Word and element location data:
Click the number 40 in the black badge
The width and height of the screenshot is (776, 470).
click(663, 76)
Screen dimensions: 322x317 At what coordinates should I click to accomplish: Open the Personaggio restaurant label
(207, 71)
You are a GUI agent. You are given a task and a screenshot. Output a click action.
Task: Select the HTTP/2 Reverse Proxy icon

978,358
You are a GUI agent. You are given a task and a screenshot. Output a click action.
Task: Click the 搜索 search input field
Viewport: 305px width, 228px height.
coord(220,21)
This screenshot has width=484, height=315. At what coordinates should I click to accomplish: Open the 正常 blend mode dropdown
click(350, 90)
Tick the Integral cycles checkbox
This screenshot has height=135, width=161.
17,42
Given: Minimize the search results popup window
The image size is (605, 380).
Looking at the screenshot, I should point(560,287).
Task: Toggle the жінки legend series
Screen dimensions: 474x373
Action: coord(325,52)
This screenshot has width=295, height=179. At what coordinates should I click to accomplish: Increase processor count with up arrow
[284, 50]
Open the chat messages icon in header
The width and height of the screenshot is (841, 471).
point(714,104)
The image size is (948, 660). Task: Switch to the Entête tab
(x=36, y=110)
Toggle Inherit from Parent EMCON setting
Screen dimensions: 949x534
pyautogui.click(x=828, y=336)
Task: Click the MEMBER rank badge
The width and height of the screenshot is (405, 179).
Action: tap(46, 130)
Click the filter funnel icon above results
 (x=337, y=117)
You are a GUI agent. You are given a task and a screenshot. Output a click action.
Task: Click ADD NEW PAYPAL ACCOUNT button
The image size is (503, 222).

:: GIVEN REQUEST ::
Reproduce the entire listing above line for line, changing nothing.

:: CORRECT RESPONSE ::
Click the number 40 in the black badge
The width and height of the screenshot is (776, 470).
click(663, 76)
Screen dimensions: 322x317 At what coordinates should I click to accomplish: Open the Personaggio restaurant label
(207, 71)
You are a GUI agent. You are given a task and a screenshot. Output a click action.
Task: Select the HTTP/2 Reverse Proxy icon

978,358
You are a GUI agent. You are given a task and a screenshot. Output a click action.
Task: Click the 搜索 search input field
Viewport: 305px width, 228px height.
coord(220,21)
This screenshot has width=484, height=315. At what coordinates should I click to accomplish: Open the 正常 blend mode dropdown
click(350, 90)
Tick the Integral cycles checkbox
This screenshot has height=135, width=161.
17,42
Given: Minimize the search results popup window
The image size is (605, 380).
Looking at the screenshot, I should point(560,287).
Task: Toggle the жінки legend series
Screen dimensions: 474x373
Action: coord(325,52)
This screenshot has width=295, height=179. At what coordinates should I click to accomplish: Increase processor count with up arrow
[284, 50]
Open the chat messages icon in header
The width and height of the screenshot is (841, 471).
point(714,104)
The image size is (948, 660). Task: Switch to the Entête tab
(x=36, y=110)
Toggle Inherit from Parent EMCON setting
Screen dimensions: 949x534
pyautogui.click(x=828, y=336)
Task: Click the MEMBER rank badge
The width and height of the screenshot is (405, 179).
Action: tap(46, 130)
Click the filter funnel icon above results
 (x=337, y=117)
You are a GUI agent. You are given a task and a screenshot. Output a click action.
Task: Click ADD NEW PAYPAL ACCOUNT button
The image size is (503, 222).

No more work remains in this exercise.